1. The action was upon a policy of insurance “providing indemnity for loss of life, limb, limbs, sight, or time, by accidental means, and for loss of time by sickness.” The policy contained the following stipulation: “This policy is issued subject to all the foregoing agreements, provisions, conditions, limitations, and clauses, none of which can be violated without forfeiture of all rights hereunder, or waived or altered by any agent or solicitor. Any waiver or alteration, to be valid, must be by endorsement hereon, signed by an officer of the company at the home office.” By the acceptance of the policy the insured assented to this stipulation, and therefore can not rely upon any waiver of its terms thereafter made by an agent of the company, or upon any consent, assent, or agreement on the part of such agent (the waiver not being made in the exact manner required by this stipulation, or, in contemplation of law, by an “officer” of the company) to dispense with, waive, or relax any of the binding conditions or provisions recited in the contract itself, by compliance with which liability on the policy could alone be established. See Hutson v. Prudential Insurance Co., 122 Ga. 847 (50 S. E. 1000); American Assurance Association v. Hardiman, 124 Ga. 379 (52 S. E. 536); Vardeman v. Penn Mutual Life Insurance Co., 125 Ga. 117 (54 S. E. 66, 5 Ann. Cas. 221); Bank of Commerce v. New York Life Insurance Co., 125 Ga. 552 (54 S. E. 643). The Supreme Court of this State (and consequently this court also) “is committed to the doctrine that the company can limit *614the authority of the agent effectively as to one who has notice of the limitation, and that such terms in the policy charge the insured with notice.” Rome Industrial Ins. Co. v. Eidson, 138 Ca. 592, 594 (75 S. E. 657), and eases there cited.

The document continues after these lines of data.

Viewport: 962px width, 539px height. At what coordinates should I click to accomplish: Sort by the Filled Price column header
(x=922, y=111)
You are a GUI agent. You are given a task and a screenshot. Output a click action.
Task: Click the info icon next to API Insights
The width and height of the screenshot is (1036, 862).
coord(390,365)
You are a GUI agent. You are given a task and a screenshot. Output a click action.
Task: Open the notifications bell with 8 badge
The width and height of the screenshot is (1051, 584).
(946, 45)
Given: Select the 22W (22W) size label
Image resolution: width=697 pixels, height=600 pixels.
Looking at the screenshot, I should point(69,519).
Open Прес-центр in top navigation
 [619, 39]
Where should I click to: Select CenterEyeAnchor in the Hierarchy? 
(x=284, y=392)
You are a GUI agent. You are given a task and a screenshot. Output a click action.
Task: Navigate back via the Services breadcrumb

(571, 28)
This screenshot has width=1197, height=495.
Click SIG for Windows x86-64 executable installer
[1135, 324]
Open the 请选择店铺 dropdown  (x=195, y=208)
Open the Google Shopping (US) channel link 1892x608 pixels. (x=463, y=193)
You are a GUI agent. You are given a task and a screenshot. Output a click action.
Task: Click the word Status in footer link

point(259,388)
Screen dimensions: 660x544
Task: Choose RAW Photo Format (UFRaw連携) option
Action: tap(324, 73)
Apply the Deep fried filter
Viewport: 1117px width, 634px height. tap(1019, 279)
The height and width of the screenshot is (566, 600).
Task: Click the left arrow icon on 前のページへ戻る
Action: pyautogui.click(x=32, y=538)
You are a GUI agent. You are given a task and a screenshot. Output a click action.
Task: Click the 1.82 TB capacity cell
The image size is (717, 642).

2. The policy under consideration contained the following stipulation: “If the insured is disabled by injury or sickness for more than thirty days, he or his representative shall, as a condition precedent to recovery hereunder, furnish the company, every thirty days, a report in writing from his attending physician or surgeon, fully stating the condition of the insured and the probable duration of his disability.” The insured could not rely upon the statement, assurance, consent, assent, or agreement of an agent of the company that a compliance with this stipulation would be unnecessary; and if for that reason he failed to make the reports in writing required by the terms of the contract, he can not recover for loss of time, resulting from the sickness not reported, under a provision thereof forfeiting all right of recovery for such failure to report. No waiver on the part of the company resulted from the representations of its agent, nor was the company estopped by his representations from insisting upon this stipulation and setting up, as a bar to recovery on the policy, the failure of the plaintiff to conform thereto.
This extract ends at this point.